» **Task objective**
Keep only the lines that hold the string "agent", filtering out the rest of the entries below.

---------- Data in this exercise

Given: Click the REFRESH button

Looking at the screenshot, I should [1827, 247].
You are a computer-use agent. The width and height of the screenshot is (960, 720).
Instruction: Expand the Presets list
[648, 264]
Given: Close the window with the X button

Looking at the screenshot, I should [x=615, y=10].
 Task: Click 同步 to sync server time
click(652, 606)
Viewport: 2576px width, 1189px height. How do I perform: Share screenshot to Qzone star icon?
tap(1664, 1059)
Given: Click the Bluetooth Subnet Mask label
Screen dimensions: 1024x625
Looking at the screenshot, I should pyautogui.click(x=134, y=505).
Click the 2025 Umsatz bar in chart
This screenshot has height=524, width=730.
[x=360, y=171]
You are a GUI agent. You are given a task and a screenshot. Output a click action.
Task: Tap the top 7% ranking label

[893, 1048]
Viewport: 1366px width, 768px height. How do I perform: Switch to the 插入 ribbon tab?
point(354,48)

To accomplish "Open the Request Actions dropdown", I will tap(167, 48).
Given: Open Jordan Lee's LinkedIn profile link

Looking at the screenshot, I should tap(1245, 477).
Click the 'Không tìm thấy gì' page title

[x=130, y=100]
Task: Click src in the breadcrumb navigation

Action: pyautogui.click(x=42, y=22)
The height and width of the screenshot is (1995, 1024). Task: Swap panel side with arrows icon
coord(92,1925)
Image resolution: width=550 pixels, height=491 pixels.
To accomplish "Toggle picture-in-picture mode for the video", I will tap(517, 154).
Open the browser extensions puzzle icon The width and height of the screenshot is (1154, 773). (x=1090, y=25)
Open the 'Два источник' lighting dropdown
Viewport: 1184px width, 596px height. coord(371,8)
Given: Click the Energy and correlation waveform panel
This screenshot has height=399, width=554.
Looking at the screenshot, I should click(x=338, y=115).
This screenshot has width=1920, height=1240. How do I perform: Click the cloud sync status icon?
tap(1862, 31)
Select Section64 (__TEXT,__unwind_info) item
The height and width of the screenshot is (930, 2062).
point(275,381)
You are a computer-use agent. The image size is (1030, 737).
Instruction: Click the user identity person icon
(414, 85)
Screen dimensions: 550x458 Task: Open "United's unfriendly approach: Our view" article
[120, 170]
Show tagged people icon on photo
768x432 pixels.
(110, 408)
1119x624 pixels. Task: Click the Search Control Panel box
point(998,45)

--------------------

» **Answer for this exercise**
You are a computer-use agent. The width and height of the screenshot is (960, 720).
You are a GUI agent. You are given a task and a screenshot. Output a click action.
You are a computer-use agent. The image size is (1030, 737).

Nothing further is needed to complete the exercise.